Definition aside, authorities on Jewish law differ widely on when the prohibition comes into play, some saying it does so at conception; forty days later; fetal viability (23-24 weeks); or some other time.

Third, many of those discussions by earlier halachic authorities intended to prescribe how a Jewish polity would act, either a community guided by Jewish law or a Jewish nation, such as Israel. In a secular nation such as the United States, we need to factor in Jewish tradition’s dispute about the extent to which the laws around abortion for non-Jews differ from those for Jews and, if so, how.

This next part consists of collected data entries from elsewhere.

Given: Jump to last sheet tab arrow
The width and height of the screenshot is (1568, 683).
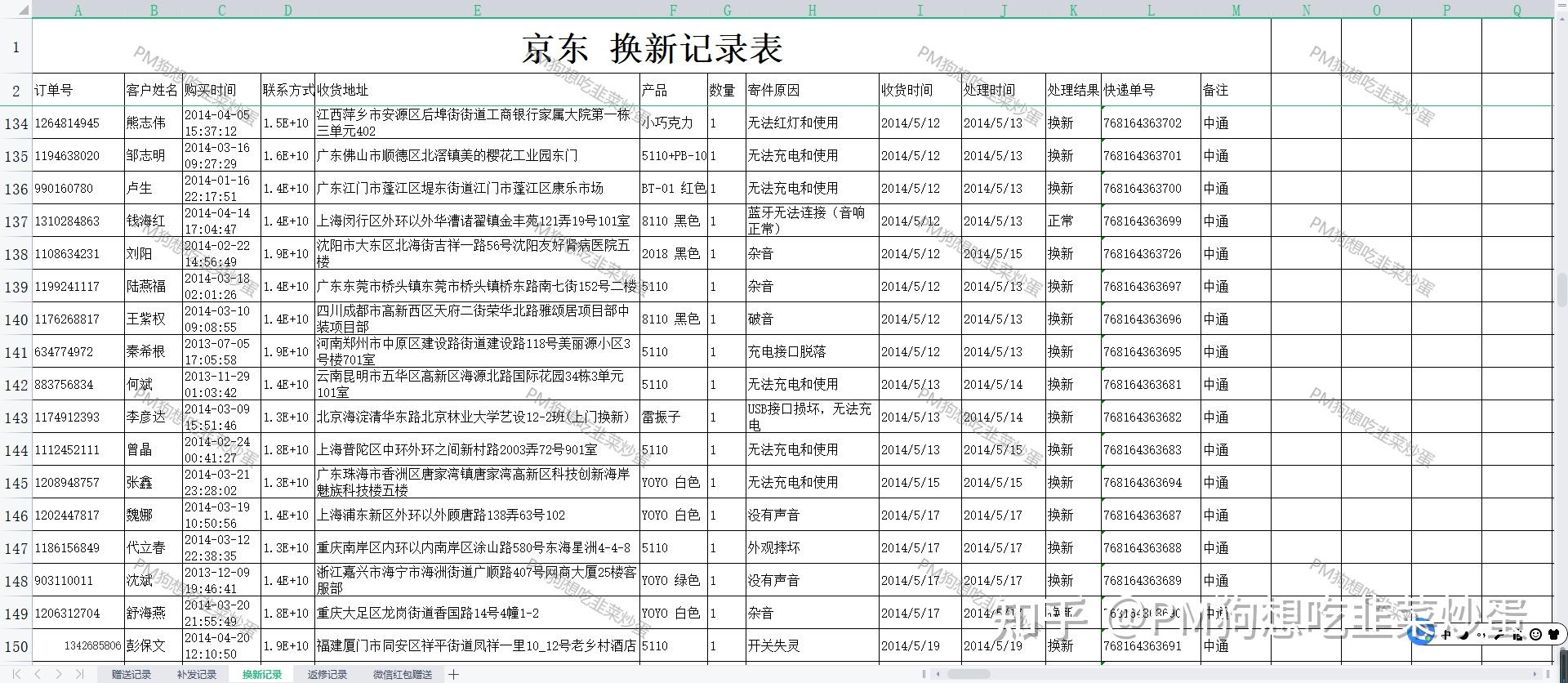Looking at the screenshot, I should click(79, 674).
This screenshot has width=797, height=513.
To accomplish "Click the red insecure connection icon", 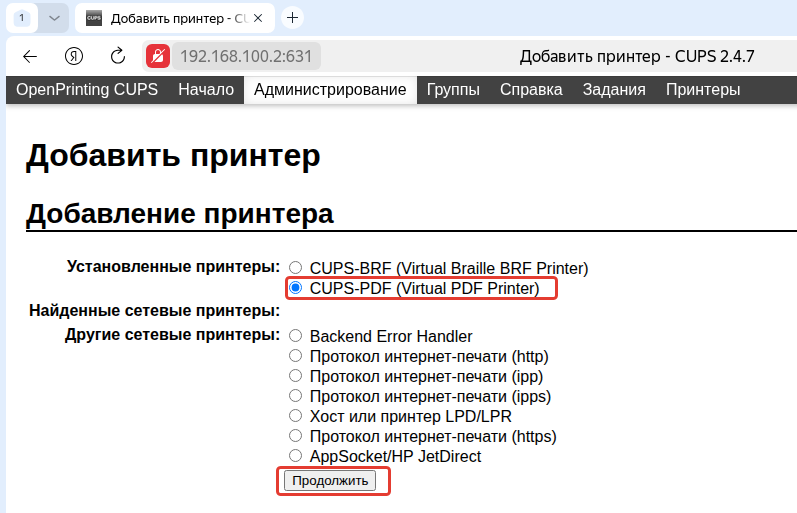I will tap(158, 56).
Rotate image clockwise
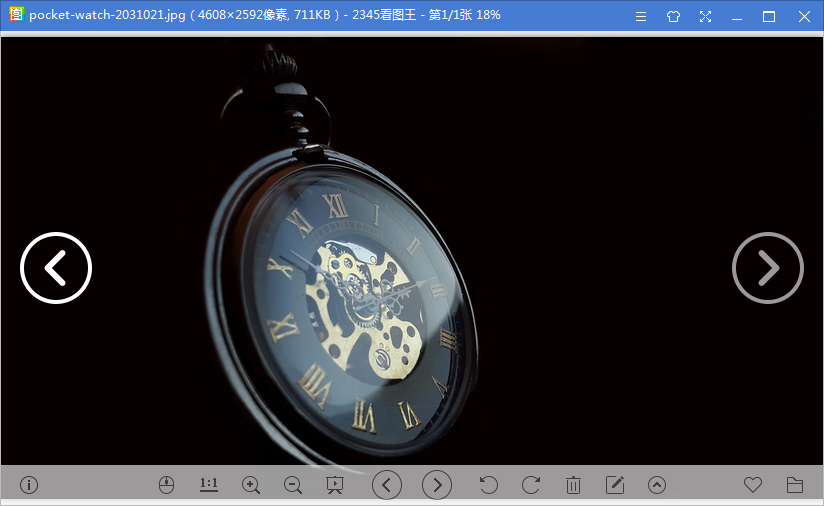This screenshot has height=506, width=824. [531, 485]
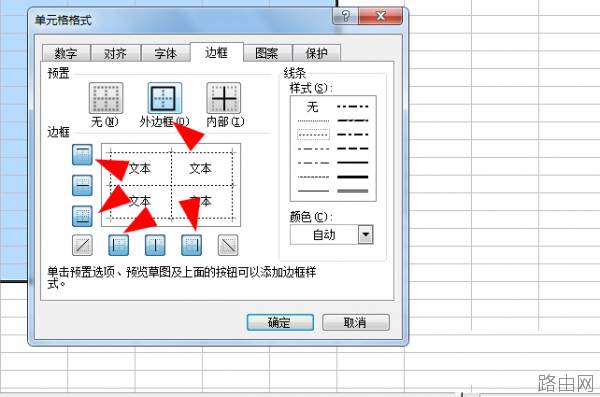Click the 取消 cancel button
This screenshot has height=397, width=600.
(x=356, y=322)
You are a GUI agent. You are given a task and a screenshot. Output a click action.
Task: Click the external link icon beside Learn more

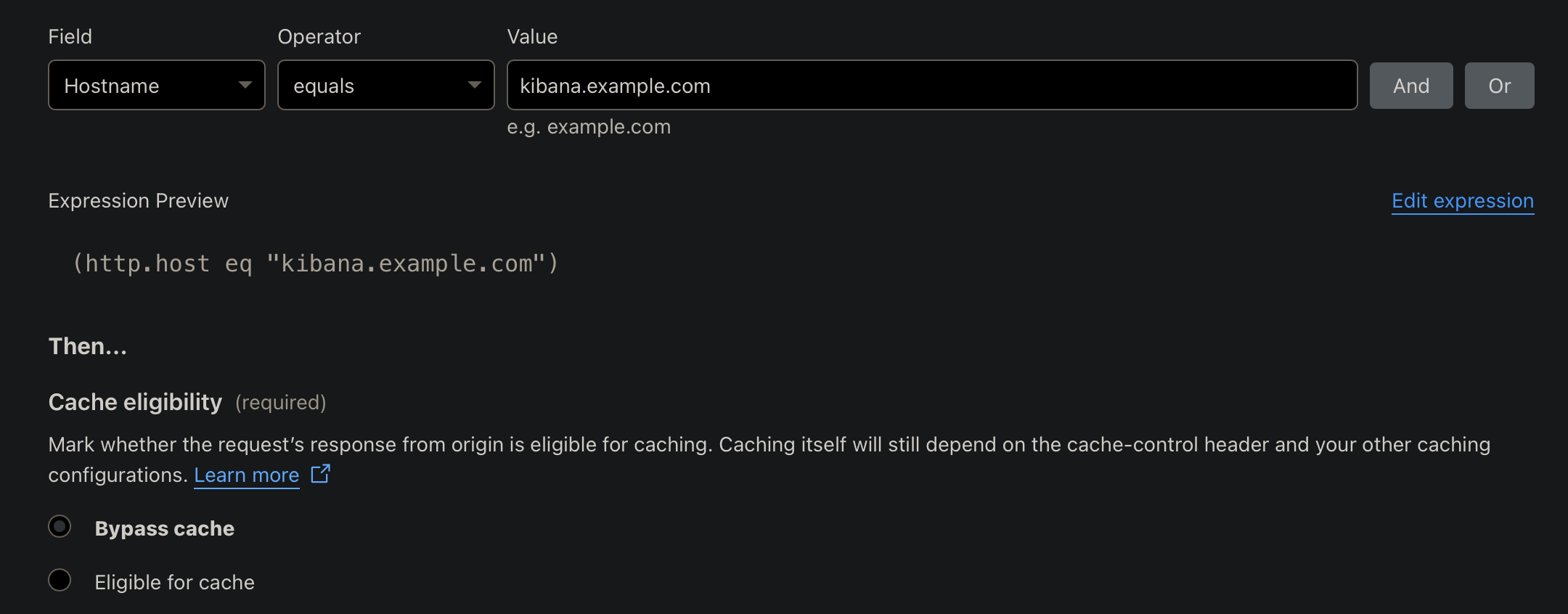pos(320,474)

Fourth, even if we could know the halacha’s view with certainty, authorities disagree about what efforts that obligates in Jews. Some think Jews should work to move non-Jewish society closer to the Almighty, either because such lobbying makes Jews “a light onto the nations” or because the ills of society reach the Jewish community as well. Other think the political risks in such a path outweigh the benefits and we have no tradition of such activism.

Fifth (and related), some think Jews are safer when there are secular laws that maximize personal choice and freedom and Jews can then be surer the country’s laws will not turn to banning some halachic requirement or permissible option. Better to let other people sin of their own choice than to risk finding ourselves in a country that forces Jews to sin, this view insists. The late authority on Jewish law, R. Moshe Feinstein (Iggrot Moshe, Volume 9, Hashkafa 4) asserted the impossibility of secular society ruling coercively for another person on his or her life or death questions. For many, abortion feels like such an issue
as well.

On the other hand, even those who prefer personal choice generally might see abortion differently if they view the fetus as a person. Personal choice and safety from a theoretical worry about future legislation cannot lead us to permit murder.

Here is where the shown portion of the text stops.